The nation's largest university-based reactor keeps an intentionally low local profile, despite its cutting-edge research into several promising cancer-fighting drugs.

But among government regulators and nuclear energy watchdogs, the reactor has a more troubling distinction: it's one of only two university reactors, along with the Massachusetts Institute of Technology, that remains unable to convert a cache of highly enriched uranium -- an ingredient experts say is crucial to building nuclear weapons -- to a safer alternative fuel.

"These things have been used for education for so long, the operators don't seem to accept they can be used for nuclear weapons," said George Bunn, a professor at Stanford University's Center for International Security and Cooperation who helped negotiate the 1968 global Nuclear Nonproliferation Treaty.

As little as 25 kilograms of highly enriched uranium, or about 55 pounds, is needed to build a nuclear bomb on the scale of the one dropped on Hiroshima 60 years ago. Smaller nuclear bombs could be built using as little as 12 kilograms of highly enriched uranium, or HEU, experts say.

The Missouri reactor's federal license limits the amount of unirradiated, or "fresh" HEU, to five kilograms. MIT officials declined to disclose the amount of fresh HEU stored on site.

, though previously published reports suggest that at least nine kilograms are inside the Cambridge reactor at any given time.

The distinction between irradiated and unirradiated fuel is significant. Once uranium-based fuel is doused with radiation, the number of isotopes rapidly diminishes, making it unsuitable as a weapon.

Research reactors sprouted worldwide in the wake of President Dwight Eisenhower's "Atoms for Peace" program in 1953, including on dozens on American college campuses. But by 1978, Cold War tensions and concerns over nuclear fuel falling into criminal hands prompted creation of a Department of Energy initiative to convert HEU at research reactors to the low-enriched alternative more commonly found at commercial power reactors and which lacks explosive properties.

"Domestic and international security concerns dictate very strongly that we halt the use of research reactor fuels which contain highly enriched uranium because of its nuclear explosive properties," then-Nuclear Regulatory Commissioner Victor Gilinsky wrote to the MIT reactor director in 1983. "Universities, especially, should make every effort to shift away from nuclear explosive fuels."

At least 40 research reactors worldwide, including campus reactors at the University of Michigan, Ohio State University and the Georgia Institute of Technology, subsequently converted their fuel supplies.

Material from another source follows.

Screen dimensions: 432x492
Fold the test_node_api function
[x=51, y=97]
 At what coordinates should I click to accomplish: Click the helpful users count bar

The University of Florida and Texas A&M are scheduled to convert their reactors next year, with additional federal money in the budget to accelerate reactor conversions at the University of Wisconsin, Washington, Purdue and Oregon State.

The emphasis on conversion of American research reactors only increased after the 2001 terrorist attacks, when the U.S. Nuclear Regulatory Commission ordered enhanced security at nuclear sites in the wake of concerns that terrorists would target such power supplies.

That leaves Missouri and MIT among the 31 research and test reactors worldwide that cannot switch from highly enriched uranium because of technical limitations, primarily because of smaller reactor core sizes.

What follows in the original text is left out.